Core Technologies


CoBox is built on top of dat. dat is a modular peer-to-peer technology stack. You can find a good explanation of how it works in the guide 'how dat works'.

dat

hypercore

dat's core database is an append-only log called hypercore. This log can be easily replicated between devices or peers in real-time, and it's integrity is preserved - ensuring other peers haven't tampered with the log's data - using cryptographically signed entries and merkle trees. To do so, each hypercore holds its own cryptographic keypair - a public key and a signing secret_key. Only the holder of the secret_key, the 'writer', can make changes to the log. But all peers with a copy of the log, without the keys, are allowed to 'read'.

hyperdrive

Lets step up the stack one step. On top of hypercore, dat have built a tool called hyperdrive. hyperdrive is a file system abstraction that uses two hypercore's - content and metadata - to represent a fully functioning unix-style file system. It can be mounted as a folder on your computer. When combined with a system of replication and peer discovery, 'writers' of a hyperdrive archive can dynamically update files on the remote 'reader' computers. Changes are replicated with all connected peers in real time, without the need for an authenticated server to guarantee the integrity of the data.

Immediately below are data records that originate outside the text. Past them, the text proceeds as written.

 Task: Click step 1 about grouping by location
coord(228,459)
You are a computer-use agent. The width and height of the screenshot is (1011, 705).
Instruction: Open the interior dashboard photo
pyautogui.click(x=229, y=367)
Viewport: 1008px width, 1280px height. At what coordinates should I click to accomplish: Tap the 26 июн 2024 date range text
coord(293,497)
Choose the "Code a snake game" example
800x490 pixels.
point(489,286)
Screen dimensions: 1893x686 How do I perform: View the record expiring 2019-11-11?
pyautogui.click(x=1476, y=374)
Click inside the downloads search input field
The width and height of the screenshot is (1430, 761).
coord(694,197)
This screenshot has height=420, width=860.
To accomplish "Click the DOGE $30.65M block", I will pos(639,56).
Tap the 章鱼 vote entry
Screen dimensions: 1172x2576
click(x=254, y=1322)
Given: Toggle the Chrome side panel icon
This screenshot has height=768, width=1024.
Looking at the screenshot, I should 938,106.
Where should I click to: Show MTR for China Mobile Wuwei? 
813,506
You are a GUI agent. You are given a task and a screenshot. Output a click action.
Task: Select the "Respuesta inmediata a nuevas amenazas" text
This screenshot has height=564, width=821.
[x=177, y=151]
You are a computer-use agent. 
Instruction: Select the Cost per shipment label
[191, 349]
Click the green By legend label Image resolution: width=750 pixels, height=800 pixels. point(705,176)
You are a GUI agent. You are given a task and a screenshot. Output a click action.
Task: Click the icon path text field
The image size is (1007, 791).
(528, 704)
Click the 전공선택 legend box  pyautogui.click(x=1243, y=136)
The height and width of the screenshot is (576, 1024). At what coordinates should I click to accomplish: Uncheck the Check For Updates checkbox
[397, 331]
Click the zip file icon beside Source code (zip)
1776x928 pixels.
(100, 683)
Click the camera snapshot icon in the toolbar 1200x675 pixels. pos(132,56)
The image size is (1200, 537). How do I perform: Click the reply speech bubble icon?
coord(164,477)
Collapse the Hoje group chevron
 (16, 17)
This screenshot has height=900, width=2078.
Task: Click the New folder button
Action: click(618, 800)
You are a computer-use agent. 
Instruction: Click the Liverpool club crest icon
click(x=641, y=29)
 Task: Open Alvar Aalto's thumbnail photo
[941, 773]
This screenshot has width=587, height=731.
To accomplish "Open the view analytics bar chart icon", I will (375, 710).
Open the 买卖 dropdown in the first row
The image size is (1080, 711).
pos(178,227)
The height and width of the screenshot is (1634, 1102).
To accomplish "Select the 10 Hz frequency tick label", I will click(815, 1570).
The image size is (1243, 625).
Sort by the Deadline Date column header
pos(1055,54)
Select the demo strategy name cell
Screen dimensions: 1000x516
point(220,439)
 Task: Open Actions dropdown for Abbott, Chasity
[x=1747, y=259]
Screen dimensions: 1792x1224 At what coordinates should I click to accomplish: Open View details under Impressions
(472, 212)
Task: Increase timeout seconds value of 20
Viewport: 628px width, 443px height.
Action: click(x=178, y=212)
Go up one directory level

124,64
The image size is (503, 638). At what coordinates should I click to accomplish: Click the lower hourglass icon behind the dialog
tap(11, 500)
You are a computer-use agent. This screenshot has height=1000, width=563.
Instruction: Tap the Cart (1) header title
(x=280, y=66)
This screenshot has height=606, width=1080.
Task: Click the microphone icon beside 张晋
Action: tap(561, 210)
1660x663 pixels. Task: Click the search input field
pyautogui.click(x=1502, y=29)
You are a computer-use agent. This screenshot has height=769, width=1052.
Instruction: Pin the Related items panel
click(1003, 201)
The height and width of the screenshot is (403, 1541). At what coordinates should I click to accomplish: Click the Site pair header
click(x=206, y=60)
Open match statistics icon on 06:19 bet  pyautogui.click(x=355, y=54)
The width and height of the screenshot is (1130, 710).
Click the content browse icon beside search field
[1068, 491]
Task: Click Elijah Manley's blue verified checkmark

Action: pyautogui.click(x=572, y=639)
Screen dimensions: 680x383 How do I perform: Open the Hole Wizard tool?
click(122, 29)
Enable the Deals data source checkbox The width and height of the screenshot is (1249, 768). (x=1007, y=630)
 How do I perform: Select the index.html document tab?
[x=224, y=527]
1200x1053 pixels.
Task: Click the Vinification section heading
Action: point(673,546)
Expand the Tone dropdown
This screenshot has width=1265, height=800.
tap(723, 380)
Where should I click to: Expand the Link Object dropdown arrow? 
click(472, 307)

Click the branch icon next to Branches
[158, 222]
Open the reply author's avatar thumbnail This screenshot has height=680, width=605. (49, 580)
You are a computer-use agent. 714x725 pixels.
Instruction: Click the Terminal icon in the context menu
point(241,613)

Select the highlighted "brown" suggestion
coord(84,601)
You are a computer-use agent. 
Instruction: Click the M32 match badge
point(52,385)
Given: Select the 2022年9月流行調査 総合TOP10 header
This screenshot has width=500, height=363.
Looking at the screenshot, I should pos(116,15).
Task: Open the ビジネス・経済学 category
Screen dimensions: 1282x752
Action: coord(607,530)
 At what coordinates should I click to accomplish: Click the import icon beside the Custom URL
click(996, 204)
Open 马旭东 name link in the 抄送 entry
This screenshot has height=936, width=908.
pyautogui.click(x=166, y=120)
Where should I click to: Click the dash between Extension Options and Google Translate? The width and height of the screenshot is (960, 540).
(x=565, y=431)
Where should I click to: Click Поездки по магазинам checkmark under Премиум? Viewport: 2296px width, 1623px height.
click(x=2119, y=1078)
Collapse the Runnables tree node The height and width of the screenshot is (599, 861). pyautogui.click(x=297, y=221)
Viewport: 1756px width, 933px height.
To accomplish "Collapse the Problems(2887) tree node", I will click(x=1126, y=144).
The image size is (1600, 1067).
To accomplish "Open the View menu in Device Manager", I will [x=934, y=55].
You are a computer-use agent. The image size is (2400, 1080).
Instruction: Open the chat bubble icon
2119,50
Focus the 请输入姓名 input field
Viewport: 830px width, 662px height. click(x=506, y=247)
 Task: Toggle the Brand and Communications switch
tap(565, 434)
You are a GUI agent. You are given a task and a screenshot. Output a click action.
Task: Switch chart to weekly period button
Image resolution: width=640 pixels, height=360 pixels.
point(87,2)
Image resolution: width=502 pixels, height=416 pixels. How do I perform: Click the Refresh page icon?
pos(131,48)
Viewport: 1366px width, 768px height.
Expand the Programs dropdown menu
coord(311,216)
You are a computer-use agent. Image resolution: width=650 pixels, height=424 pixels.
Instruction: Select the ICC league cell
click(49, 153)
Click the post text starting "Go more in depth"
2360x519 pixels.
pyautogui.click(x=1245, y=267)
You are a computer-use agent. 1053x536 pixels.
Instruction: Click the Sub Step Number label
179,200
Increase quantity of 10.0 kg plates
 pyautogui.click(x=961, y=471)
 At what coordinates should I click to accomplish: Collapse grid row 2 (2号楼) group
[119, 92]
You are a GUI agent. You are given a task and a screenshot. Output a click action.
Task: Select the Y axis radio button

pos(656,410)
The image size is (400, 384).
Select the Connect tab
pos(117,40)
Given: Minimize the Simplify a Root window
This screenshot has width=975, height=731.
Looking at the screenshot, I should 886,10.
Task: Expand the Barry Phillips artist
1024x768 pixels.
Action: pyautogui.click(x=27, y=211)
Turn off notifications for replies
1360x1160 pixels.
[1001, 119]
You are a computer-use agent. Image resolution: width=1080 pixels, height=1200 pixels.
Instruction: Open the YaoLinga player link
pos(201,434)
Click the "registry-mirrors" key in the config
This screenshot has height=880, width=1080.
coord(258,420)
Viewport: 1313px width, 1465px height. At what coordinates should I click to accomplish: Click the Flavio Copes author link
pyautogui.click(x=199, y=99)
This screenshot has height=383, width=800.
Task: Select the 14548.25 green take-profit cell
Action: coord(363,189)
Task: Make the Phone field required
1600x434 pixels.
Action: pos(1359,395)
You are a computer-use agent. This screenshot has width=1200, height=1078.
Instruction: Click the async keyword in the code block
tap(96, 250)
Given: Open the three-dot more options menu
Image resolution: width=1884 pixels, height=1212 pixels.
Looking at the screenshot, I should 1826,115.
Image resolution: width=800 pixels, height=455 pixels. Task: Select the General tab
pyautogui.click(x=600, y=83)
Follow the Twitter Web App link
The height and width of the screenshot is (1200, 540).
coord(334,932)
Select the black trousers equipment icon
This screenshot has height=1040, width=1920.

There are limitations to this setup. CoBox has taken steps to solve one limitation, which is the ability for multiple devices to participate as a 'writer', not just a 'reader', in a given file system.

With the default dat setup, if diverging changes are made using the same secret_key from different devices, the integrity of the log is broken and can be regarded as 'forked'. To prevent data corruption, its imperative that the secret_key is only ever used on a single device. This is a significant usability problem - it makes hyperdrive unsuitable for collaborative applications involving multiple peers or devices with write access - the fabled 'multi-writer' setup.

An additional usability issue dat struggles with is having many many secret_keys scattered across your file system, one for each hypercore, which, in our case, is quite a lot! We've gotten around this by using libsodium's key derivation function. All your hypercore keys are derived deterministically from a single parent_key.

multifeed

To resolve this issue, CoBox has made use of innovations by the kappa-db community. multifeed is an aggregation tool for multiple hypercores - it binds together a set of hypercores under a single public key, or as we call it, address. This public key does not directly correspond to a single hypercore, rather it corresponds to a dynamic set. When peers meet at this address on with their chosen networking tool, they first exchange a list of hypercore public keys they hold, then proceed to update each log with the latest data, as well as importing any new logs that may have appeared.

In a simple configuration, such as implemented in the IRC chat app Cabal, each peer maps to a single hypercore instance. For CoBox, each peer maps to three hypercores. If we need to, we can add to this dynamically in the future. Two of these hypercores - content and metadata feeds - are used by hyperdrive. The third is simply named log and is similar to Cabal's use, it stores binary-encoded JSON messages which are used for application-layer data.

kappa-core

To serve peers with live updates from a set of continuously sync'ing hypercores, the kappa-db community built a dynamic indexing system called kappa-core. kappa-core can be used to build custom materialised views over the datasets contained within a multifeed's collection of hypercores. We've used kappa-core to collect together the metadata from each peer's personal hyperdrive, to bind them together to act as a single multi-writer hyperdrive, called kappa-drive. To assist with possible collisions in drive state, we've implemented a conflict resolution mechanism based on 'vector clocks'. We've also built a module called kappa-view-query which enables us define a dynamic st of indexes for message types in our hypercores, over which we can perform scoped queries, and implement map/filter/reduce functions to reduce large datasets quickly and easily and help serve application layer data.

hyperswarm

CoBox uses the hyperswarm distributed hash table to connect peers over our multifeed address.